Anyone tinkering with Python long enough has been bitten (or torn to pieces) by the following issue:
def foo(a=[]):
a.append(5)
return a
Python novices would expect this function to always return a list with only one element: [5]
. The result is instead very different, and very astonishing (for a novice):
>>> foo()
[5]
>>> foo()
[5, 5]
>>> foo()
[5, 5, 5]
>>> foo()
[5, 5, 5, 5]
>>> foo()
A manager of mine once had his first encounter with this feature, and called it "a dramatic design flaw" of the language. I replied that the behavior had an underlying explanation, and it is indeed very puzzling and unexpected if you don't understand the internals. However, I was not able to answer (to myself) the following question: what is the reason for binding the default argument at function definition, and not at function execution? I doubt the experienced behavior has a practical use (who really used static variables in C, without breeding bugs?)
Edit:
Baczek made an interesting example.

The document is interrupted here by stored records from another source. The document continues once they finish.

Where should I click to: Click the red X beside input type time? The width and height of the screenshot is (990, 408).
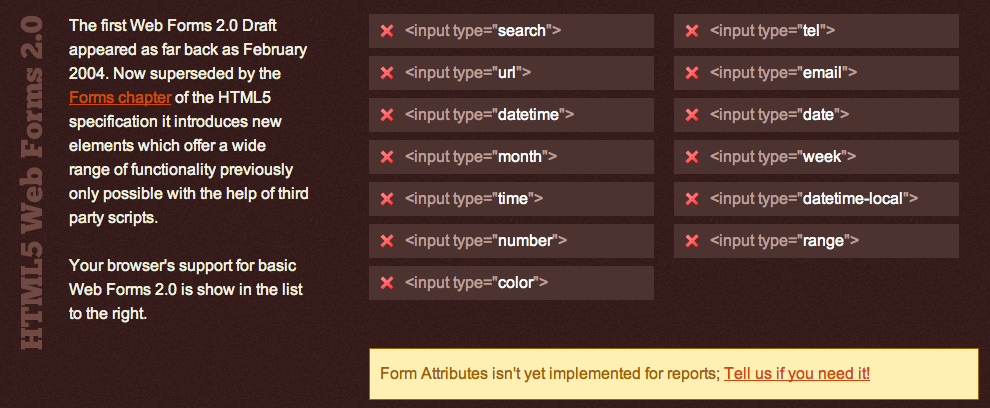(387, 199)
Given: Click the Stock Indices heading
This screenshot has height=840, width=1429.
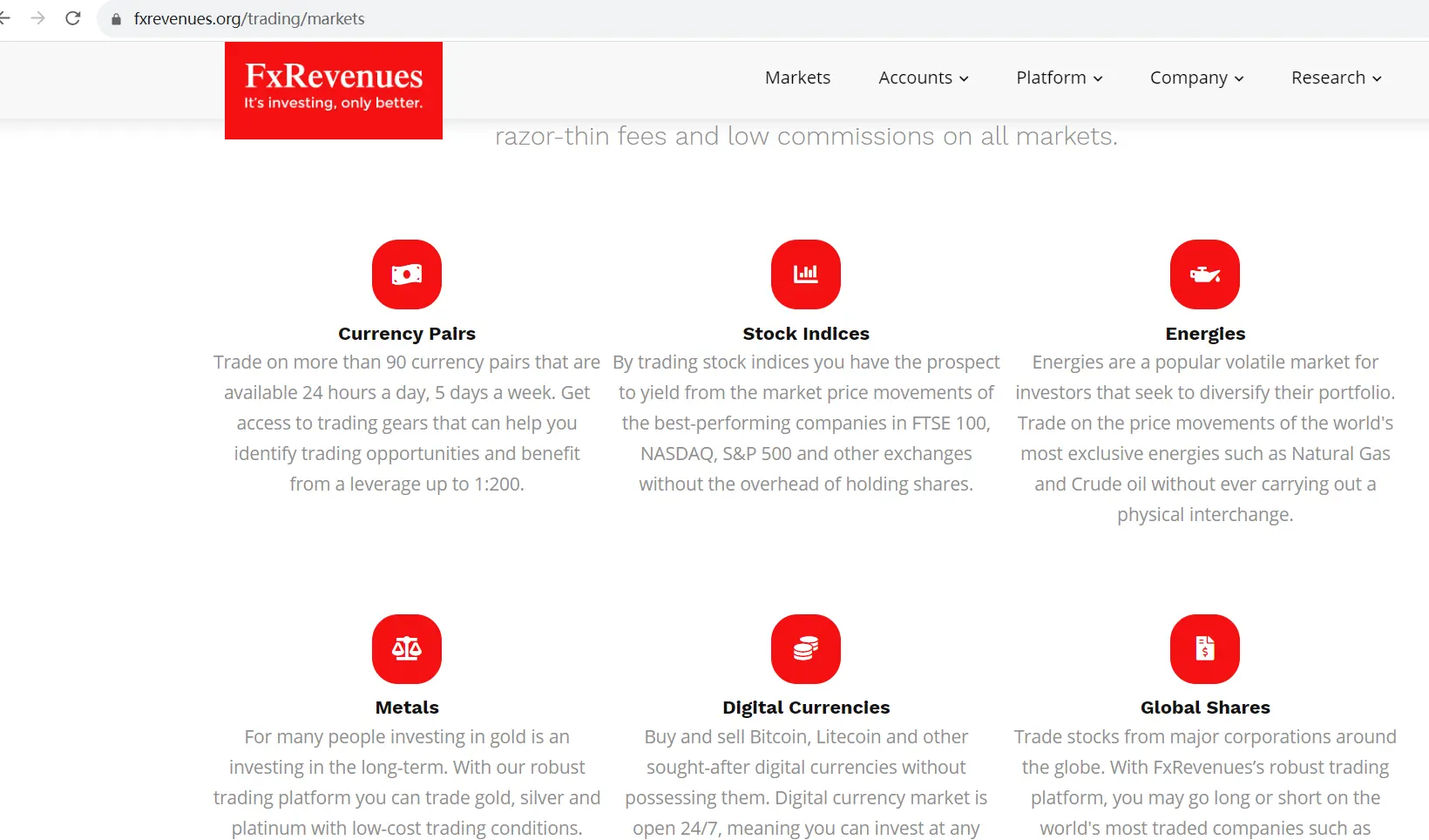Looking at the screenshot, I should (x=806, y=334).
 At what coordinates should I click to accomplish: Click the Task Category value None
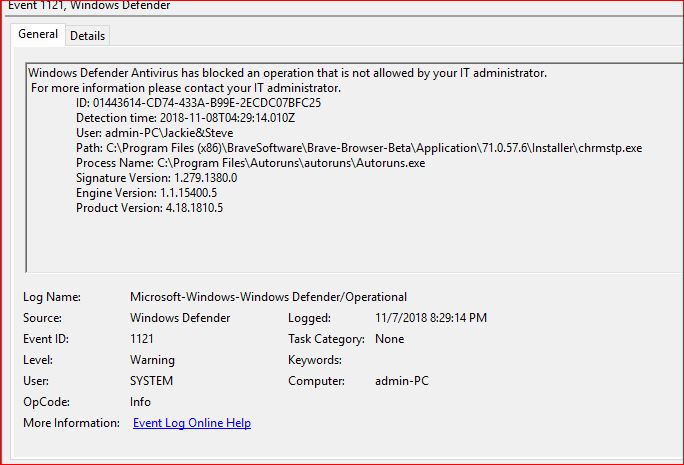coord(389,339)
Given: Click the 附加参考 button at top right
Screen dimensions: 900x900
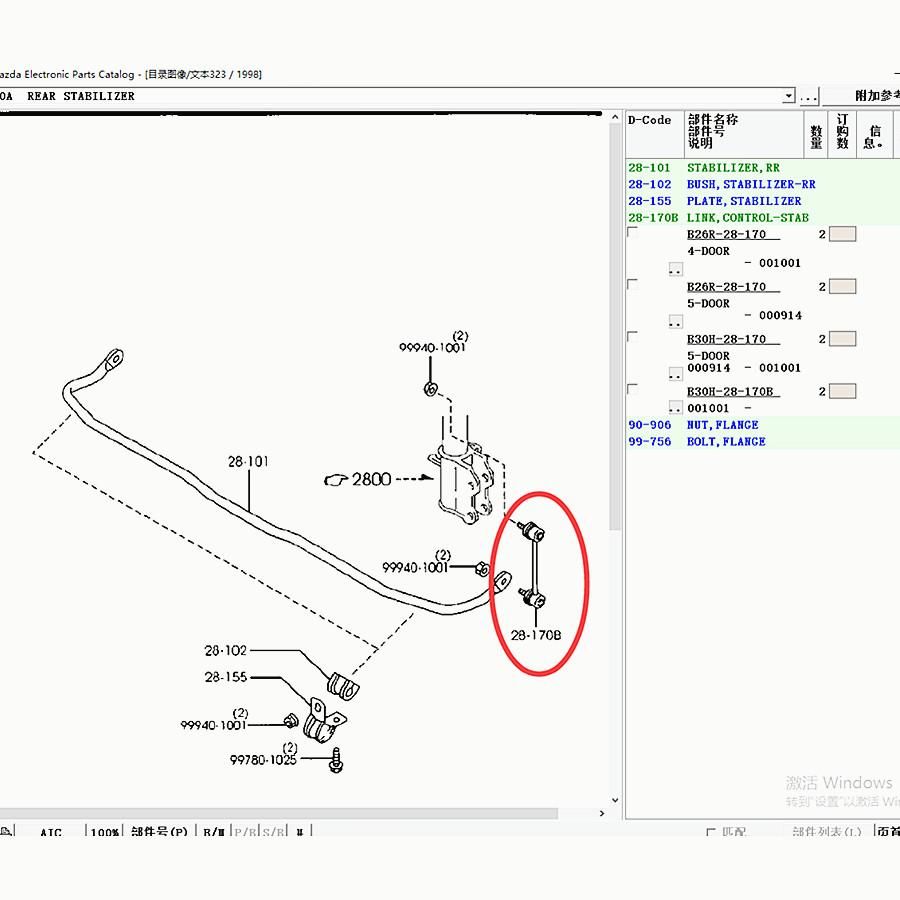Looking at the screenshot, I should pyautogui.click(x=875, y=96).
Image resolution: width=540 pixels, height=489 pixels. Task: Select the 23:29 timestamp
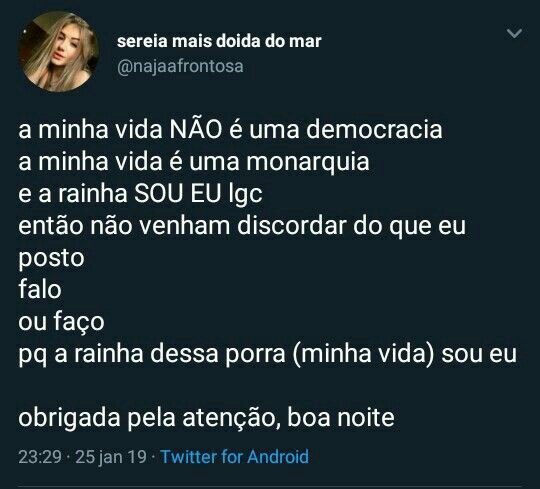(40, 457)
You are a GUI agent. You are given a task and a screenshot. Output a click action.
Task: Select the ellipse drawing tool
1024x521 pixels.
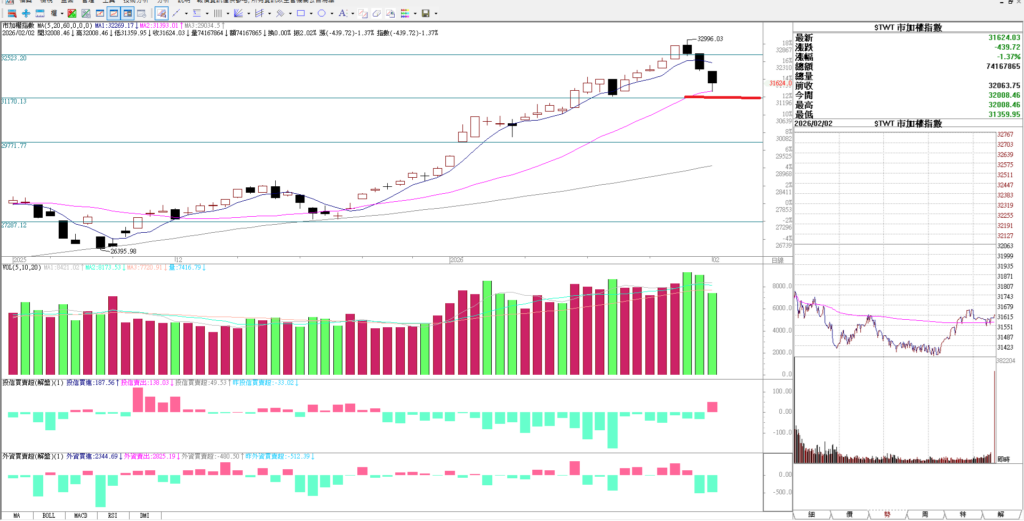point(321,13)
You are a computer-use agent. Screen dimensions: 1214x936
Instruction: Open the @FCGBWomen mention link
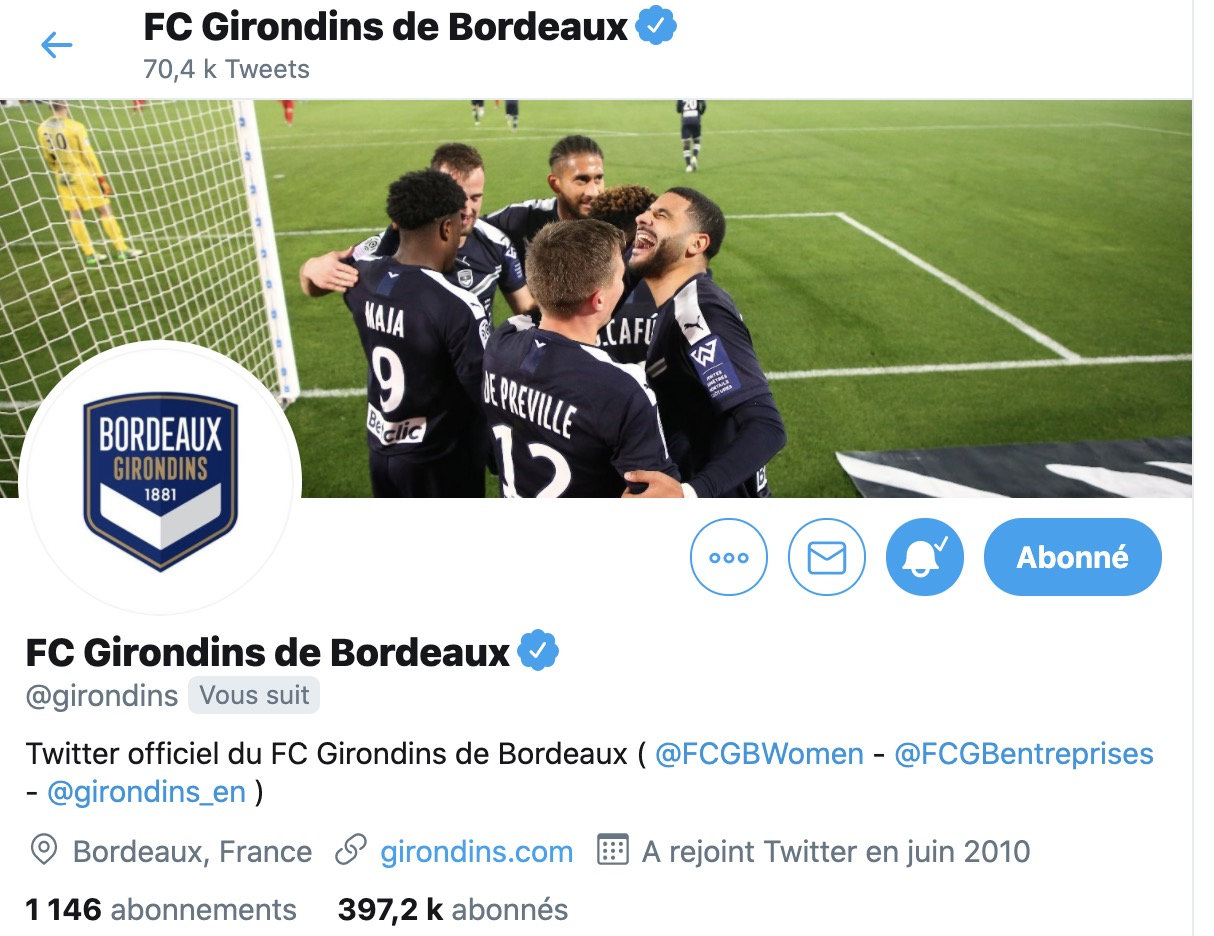pos(759,754)
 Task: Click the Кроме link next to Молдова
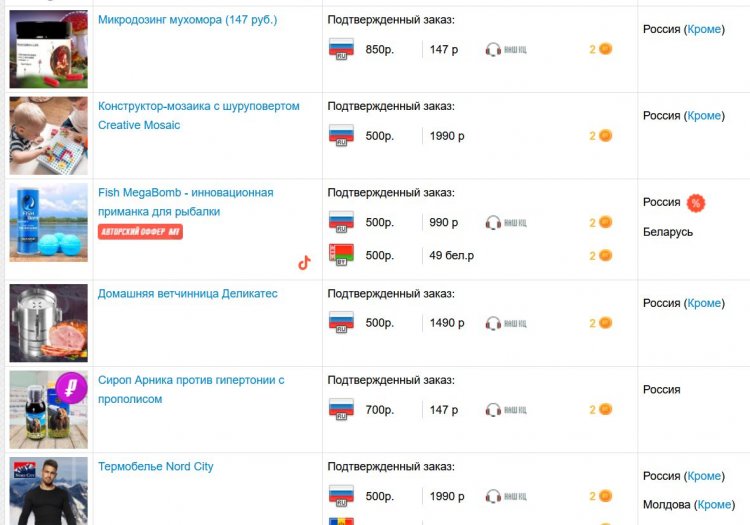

Together with most of your comments and Utaal's in particular, I elaborated further:
>>> def a():
... print("a executed")
... return []
...
>>>
>>> def b(x=a()):
... x.append(5)
... print(x)
...
a executed
>>> b()
[5]
>>> b()
[5, 5]
To me, it seems that the design decision was relative to where to put the scope of parameters: inside the function or "together" with it?
Doing the binding inside the function would mean that x
is effectively bound to the specified default when the function is called, not defined, something that would present a deep flaw: the def
line would be "hybrid" in the sense that part of the binding (of the function object) would happen at definition, and part (assignment of default parameters) at function invocation time.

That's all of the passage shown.